一般に大都市近郊の戦後開拓地では, 一部の市街化区域外で自立農業経営が卓越し, 農業の専門化と高度化が図られてきた。このような事例が見られる反面, 多くの市街化区域内では商品生産としての農業が停滞し衰退する傾向にあり, 農業的土地利用から都市的土地利用への転換が進むにつれて, 兼業が深化し, 農業の生産組織は崩壊しつつある。
一方, 大都市近郊外縁部の戦後開拓地おいても, 同様に農業の停滞, 都市的土地利用への転換, 農業生産組織の崩壊, などの傾向が認められる。本研究で事例とした大八洲開拓も, 公団住宅団地の建設により, 一部の集落が移転を余儀なくされた。しかし大八洲開拓の農家は, 経営規模を拡大し, 収益性を高めることによって, 自立農業経営を達成させてきた。本研究の目的は, 戦後開拓地の一般的事例と異なる大八洲開拓が自立農業経営を達成できた要因を, 移転後の農業経営などから検討することにある。
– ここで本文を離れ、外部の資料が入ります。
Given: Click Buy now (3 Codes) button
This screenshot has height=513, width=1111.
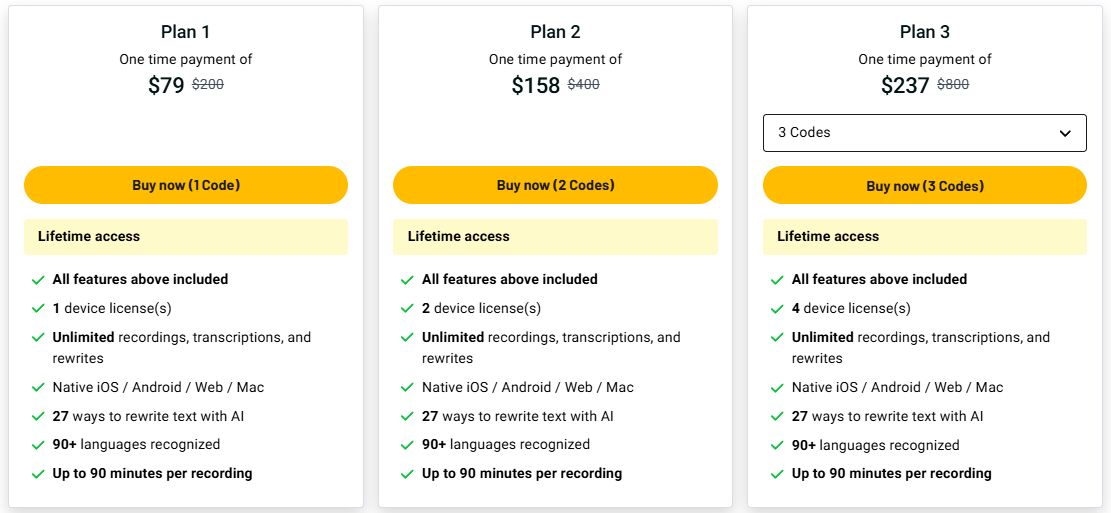Looking at the screenshot, I should coord(925,186).
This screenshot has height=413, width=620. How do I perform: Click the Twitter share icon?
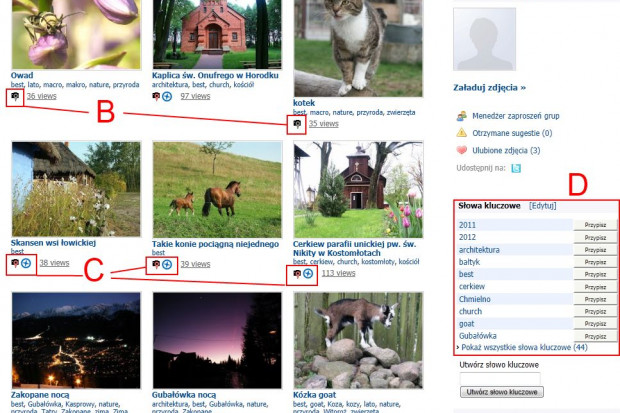coord(516,168)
大八洲開拓における農業経営の自立化は, 補償交渉をはじめ土地の貸借など, 農家が開拓農協と一体となって対応したことや, 満蒙開拓以来の人的紐帯が今日まで維持されてぎたことなどによるものである。また, この開拓地が大都市近郊外縁部に立地するにもかかわらず, 脱農化を図った組合員の農地を, 別の組合員の規模拡大にあてるなど, 農地が開拓農協の組合員以外に流出することを防いだ点も見逃せない。